Поняв, что силы окончательно покидают его, Ворошилин запрокинул голову, как бы ища в черных звездных высотах опоры.

И в третий раз полоснул по нему окрик, злой, задавленный. Тогда, теряя сознание, подняв вверх руки, он закричал дико, пронзительно, — так кричат сохатые, зачуяв кровь подстреленной самки.

Никитин бежал к паровозу, когда со стороны сквера донесся выстрел. Он вздрогнул и замер на месте, соображая, а из вагонов уже выходили люди, вытянув вверх винтовки.

Услышал выстрел и комиссар вокзала, вспомнил, что не поставил охраны в тылу, закричал не своим голосом:

— Стой!
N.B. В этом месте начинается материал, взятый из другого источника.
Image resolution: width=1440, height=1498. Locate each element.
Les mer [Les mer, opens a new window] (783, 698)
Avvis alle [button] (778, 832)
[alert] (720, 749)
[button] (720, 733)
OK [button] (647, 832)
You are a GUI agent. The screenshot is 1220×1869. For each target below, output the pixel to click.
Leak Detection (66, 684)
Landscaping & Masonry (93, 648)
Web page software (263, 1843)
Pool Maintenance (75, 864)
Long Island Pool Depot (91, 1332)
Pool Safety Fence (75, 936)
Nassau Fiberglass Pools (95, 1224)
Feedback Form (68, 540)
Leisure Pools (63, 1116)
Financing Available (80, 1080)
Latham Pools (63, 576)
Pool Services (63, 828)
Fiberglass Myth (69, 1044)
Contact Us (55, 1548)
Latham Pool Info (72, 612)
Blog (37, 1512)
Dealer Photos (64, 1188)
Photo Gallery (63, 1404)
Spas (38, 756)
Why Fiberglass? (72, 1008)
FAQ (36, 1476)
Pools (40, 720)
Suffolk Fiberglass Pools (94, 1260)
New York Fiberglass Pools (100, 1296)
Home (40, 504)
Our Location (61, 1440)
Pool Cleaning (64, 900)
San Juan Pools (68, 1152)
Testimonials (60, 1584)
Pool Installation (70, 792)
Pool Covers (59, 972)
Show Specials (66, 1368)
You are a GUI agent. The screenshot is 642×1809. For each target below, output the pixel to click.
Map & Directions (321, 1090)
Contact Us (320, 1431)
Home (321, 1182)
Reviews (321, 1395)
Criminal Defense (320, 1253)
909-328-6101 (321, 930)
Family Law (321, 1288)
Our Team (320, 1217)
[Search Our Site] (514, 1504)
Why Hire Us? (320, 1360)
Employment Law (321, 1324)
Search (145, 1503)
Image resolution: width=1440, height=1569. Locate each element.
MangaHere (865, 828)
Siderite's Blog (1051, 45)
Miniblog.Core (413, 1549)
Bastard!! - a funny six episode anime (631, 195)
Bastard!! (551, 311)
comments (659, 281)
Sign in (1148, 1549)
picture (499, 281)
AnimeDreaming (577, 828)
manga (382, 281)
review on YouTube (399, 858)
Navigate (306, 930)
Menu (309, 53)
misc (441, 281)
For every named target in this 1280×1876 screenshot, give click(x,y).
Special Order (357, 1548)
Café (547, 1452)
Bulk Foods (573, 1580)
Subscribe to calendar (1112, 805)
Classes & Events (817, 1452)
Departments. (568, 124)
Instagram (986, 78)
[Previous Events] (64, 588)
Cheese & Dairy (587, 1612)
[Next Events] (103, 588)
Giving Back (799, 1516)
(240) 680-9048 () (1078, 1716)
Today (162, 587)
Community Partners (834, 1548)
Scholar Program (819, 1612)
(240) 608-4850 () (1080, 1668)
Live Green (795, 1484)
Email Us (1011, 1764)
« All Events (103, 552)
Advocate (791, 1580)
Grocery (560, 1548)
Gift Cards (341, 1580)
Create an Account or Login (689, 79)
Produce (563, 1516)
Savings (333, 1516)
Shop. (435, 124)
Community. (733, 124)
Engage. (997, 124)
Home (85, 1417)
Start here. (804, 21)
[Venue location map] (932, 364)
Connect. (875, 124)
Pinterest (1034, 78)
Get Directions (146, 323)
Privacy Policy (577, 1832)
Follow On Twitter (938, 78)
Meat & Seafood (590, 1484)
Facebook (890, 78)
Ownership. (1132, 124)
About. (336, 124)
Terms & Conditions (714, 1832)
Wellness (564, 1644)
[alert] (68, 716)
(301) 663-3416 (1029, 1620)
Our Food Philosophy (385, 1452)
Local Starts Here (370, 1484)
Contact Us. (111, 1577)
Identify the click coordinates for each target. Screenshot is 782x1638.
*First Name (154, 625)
Стройся!..

Этот крик мгновенно укрепил решение Никитина. Подняв руку, он бросился вдоль перрона.

— За мной, за мной!

Не понимая, в чем дело, но повинуясь призыву, люди бросились за вагоны, к водокачке, к грудам шпал. Вслед им загремел залп, пули со свистом пронеслись вдоль стен вокзала, осыпая штукатурку.

Еще раз поднялся из темноты голос Никитина:

— Ложись!..

Затем все потонуло в беспрерывных гулких залпах.

Когда же, разрывая бурую овчину мрака, на площади, за вокзалом, вспыхнули электрические фонари, те, что наступали от вокзала к улице, увидели вдали, в зоне ружейного огня, распростертого на мостовой человека.

Он лежал лицом вниз, одна рука его вытянута была вперед, другая покоилась под самой грудью, — торчал локоть.

Так кончил свое существование один из последышей старого белотелого рода, в годы революции поднявшийся над своим прошлым, — милый, добрый Ворошилин, носивший при себе партийный билет и заведовавший в крае народным образованием.

1919

ОШИБКА

Разведка, зарвавшись, столкнулась с правым крылом конного полка белых и была растрепана.

Фроське удалось бежать. Была она молода, ловка, отважна и скорее наложила бы на себя руки, чем сдалась бы на потеху врагу.

По степи бродили свои и чужие, беглые шатуны и раненые, голодные и злые, как волки. Фроська шла глушью, ныряла лисою в овражки, отдыхала по глубоким балкам, у студеных ключей. К вечеру она добралась к пологому лесистому холму, за которым расположилась станция Лиски, но идти дальше, к самому селению, не посмела.